Culbertson was scheduled to start in June and work until August at one of the company’s numerous warehouses around the U.S. But before he received his assignment, the COVID-19 pandemic worsened and the internship was moved online.
"While it is disappointing to not be able to do hands-on work at a warehouse, I am sure this will prove to be a valuable experience.”
Had he been in a warehouse, Culbertson’s job would have been to assess the safety practices of employees — practices such as properly handling and disposing of hazardous chemicals, wearing proper protective equipment, following proper procedures when moving heavy items and maneuvering large vehicles in a safe manner. Instead he will review case studies pertaining to environmental health and safety issues. That will have him examining projects remotely and making suggestions to fix potential problems.

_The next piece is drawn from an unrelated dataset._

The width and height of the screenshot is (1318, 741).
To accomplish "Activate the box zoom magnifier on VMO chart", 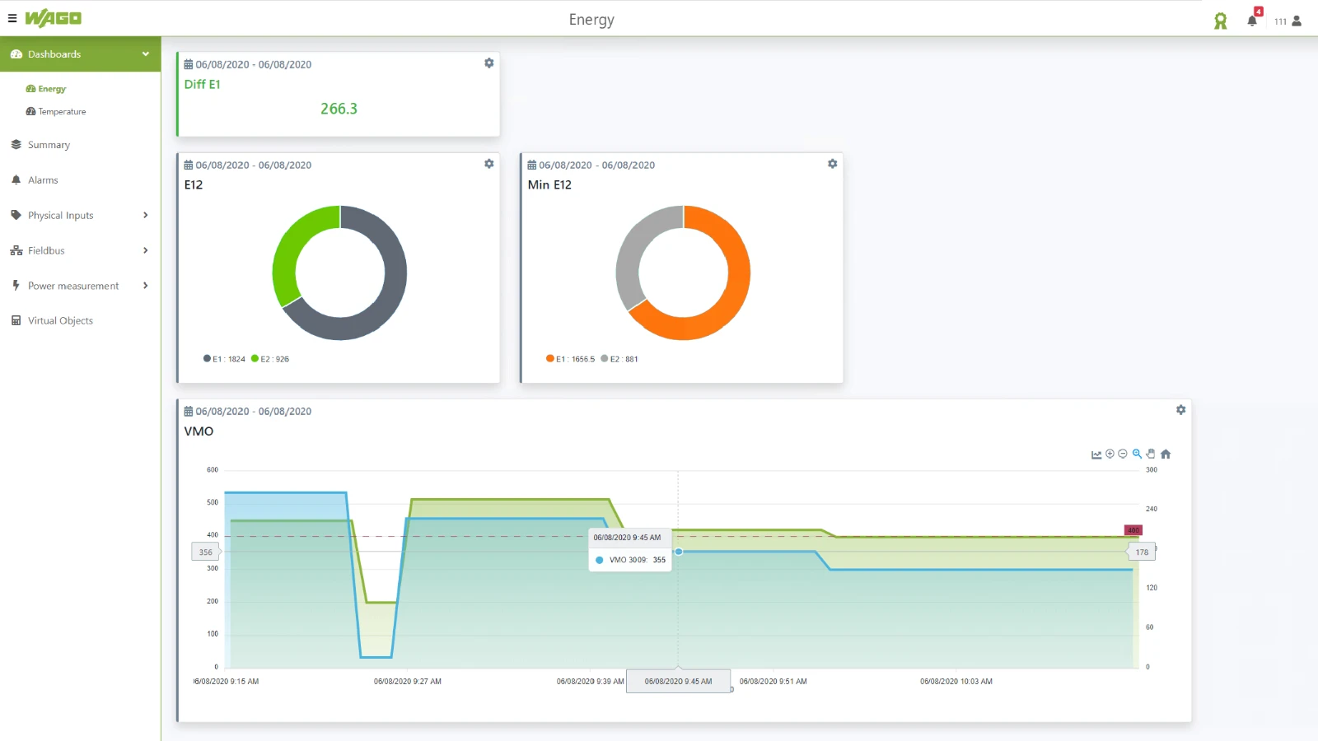I will tap(1137, 454).
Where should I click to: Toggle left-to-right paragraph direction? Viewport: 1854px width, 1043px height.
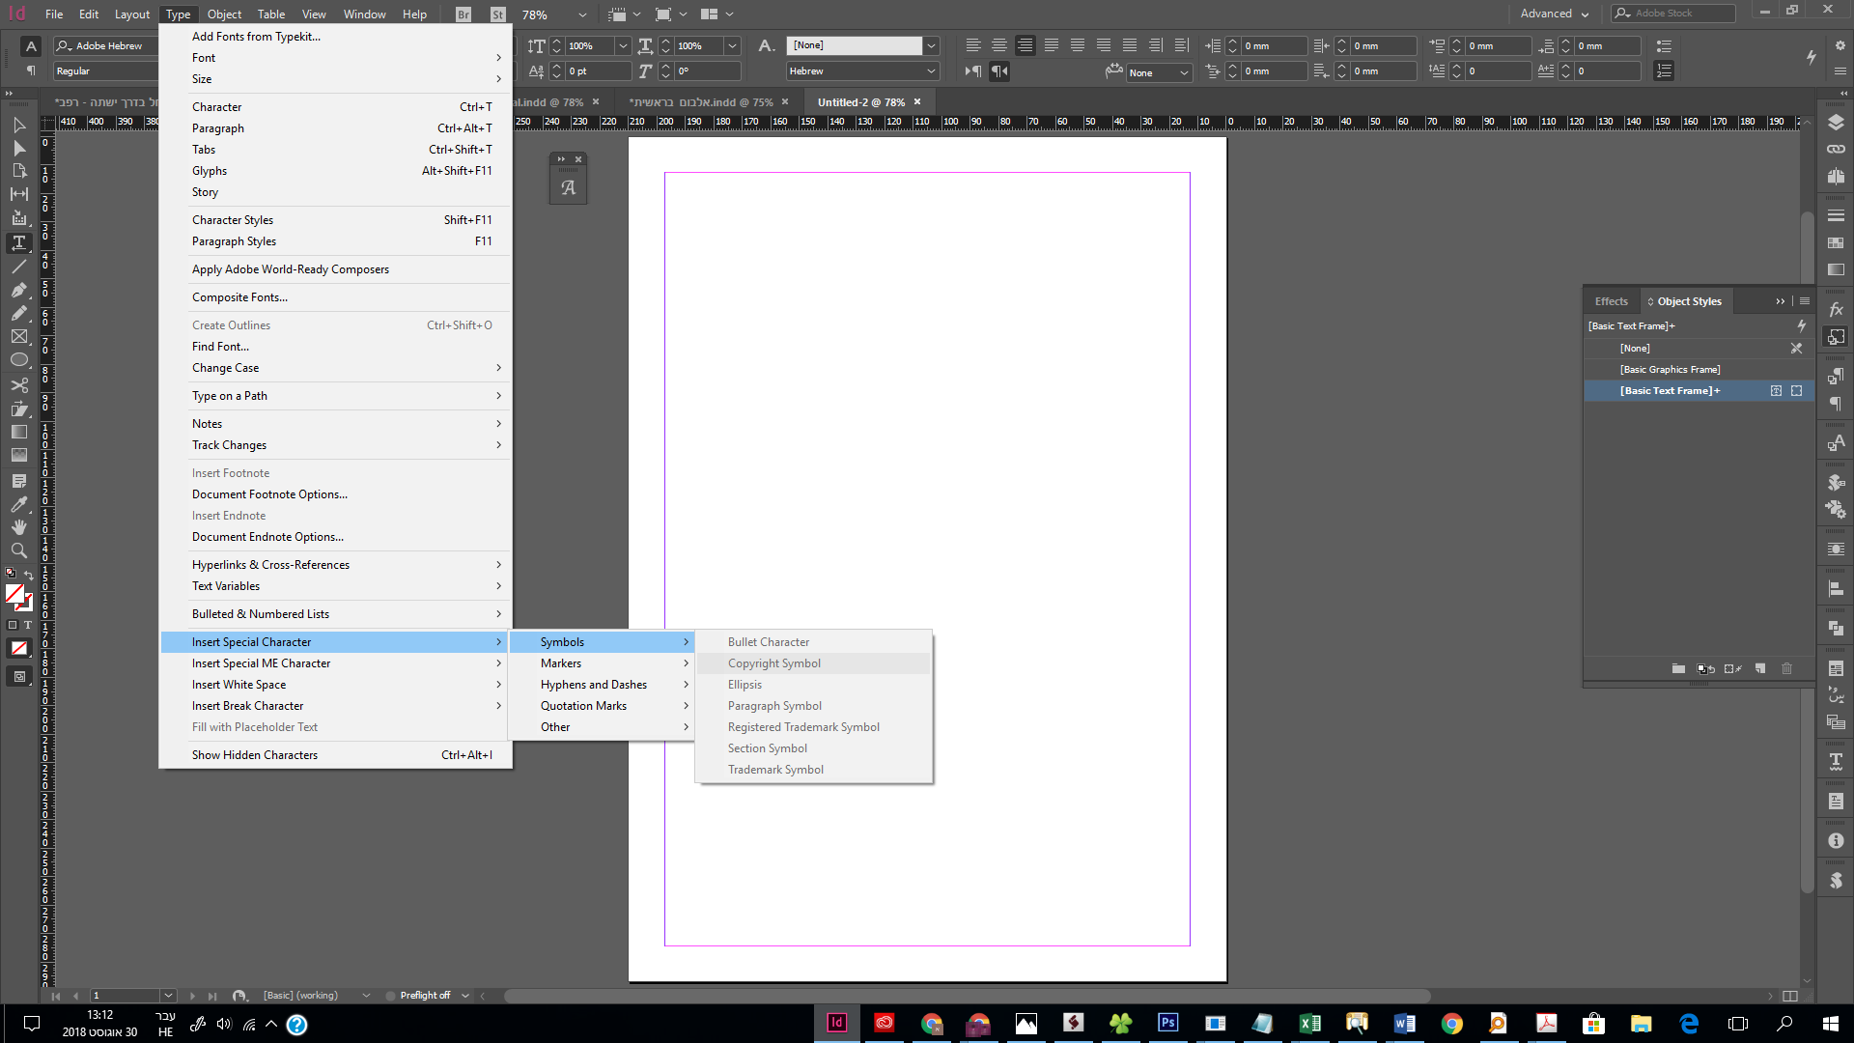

“It’s designed to give me a realistic viewpoint of the organization and test my operations and leadership skills,” the Avon, Connecticut, resident says. “The internship is completely virtual, so I will be working from home on group projects with other interns and full-time Amazon staff.”
At the Office of Environmental Health and Safety, Culbertson is charged with delivering chemicals to professors and making sure the chemical is listed in the UNH database. Among other tasks, he has done swab testing for radioactive contamination in labs, tested fume hoods on campus to make sure they are functioning properly and documented all of the UNH-owned aboveground oil storage tanks.
A chemical engineering major, Culbertson hopes to work as an engineer at a nuclear power plant or with a company that designs renewable energy hardware. He is already trying his hand in that area, working on a methane digester that would capture the methane from cow manure and power a generator to make a friend's small farm more self-sufficient.
“The part about energy that interests me is that everything needs it — our cars, our houses, everything we buy needs energy to either be made or function. I hope that I will be able to help make clean energy more efficient and widely used throughout the world,” Culbertson says.
Of his Amazon internship having to be done remotely, he says, “I am incredibly happy that Amazon has taken its interns' health into consideration. While it is disappointing to not be able to do hands-on work at a warehouse, I am sure this will prove to be a valuable experience.”